**Your task**
Copy out exactly the stretch of the listing below that begins at the line containing "Powered by Shopify (263, 1941)" and ends at the line containing "Aanhangwagens (367, 1961)", and copy nothing outside it.

**Dataset content**
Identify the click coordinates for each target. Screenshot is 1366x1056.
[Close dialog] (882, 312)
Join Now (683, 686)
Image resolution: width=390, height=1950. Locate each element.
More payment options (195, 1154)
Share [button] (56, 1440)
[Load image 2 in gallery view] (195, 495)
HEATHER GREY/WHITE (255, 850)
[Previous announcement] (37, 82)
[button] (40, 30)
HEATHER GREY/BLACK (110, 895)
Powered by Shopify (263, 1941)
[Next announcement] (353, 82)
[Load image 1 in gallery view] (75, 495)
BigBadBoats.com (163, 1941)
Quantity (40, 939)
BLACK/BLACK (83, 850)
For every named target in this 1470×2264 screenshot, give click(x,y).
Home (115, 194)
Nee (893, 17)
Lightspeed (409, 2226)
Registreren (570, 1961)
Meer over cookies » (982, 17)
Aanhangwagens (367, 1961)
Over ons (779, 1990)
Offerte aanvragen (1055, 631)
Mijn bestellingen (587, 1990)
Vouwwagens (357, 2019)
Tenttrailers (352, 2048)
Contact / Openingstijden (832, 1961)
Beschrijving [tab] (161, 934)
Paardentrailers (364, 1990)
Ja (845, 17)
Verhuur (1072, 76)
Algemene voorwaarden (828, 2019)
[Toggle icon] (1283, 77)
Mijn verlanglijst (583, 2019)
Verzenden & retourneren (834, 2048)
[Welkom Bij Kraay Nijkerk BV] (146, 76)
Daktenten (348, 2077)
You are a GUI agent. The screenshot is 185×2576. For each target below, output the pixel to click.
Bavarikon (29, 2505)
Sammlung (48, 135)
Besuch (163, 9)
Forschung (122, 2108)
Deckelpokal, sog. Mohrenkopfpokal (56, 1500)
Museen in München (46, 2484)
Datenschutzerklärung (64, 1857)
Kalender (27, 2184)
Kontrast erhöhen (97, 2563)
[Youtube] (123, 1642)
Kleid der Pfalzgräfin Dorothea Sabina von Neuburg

**Task result**
Powered by Shopify (263, 1941)
[Next announcement] (353, 82)
[Load image 1 in gallery view] (75, 495)
BigBadBoats.com (163, 1941)
Quantity (40, 939)
BLACK/BLACK (83, 850)
For every named target in this 1470×2264 screenshot, give click(x,y).
Home (115, 194)
Nee (893, 17)
Lightspeed (409, 2226)
Registreren (570, 1961)
Meer over cookies » (982, 17)
Aanhangwagens (367, 1961)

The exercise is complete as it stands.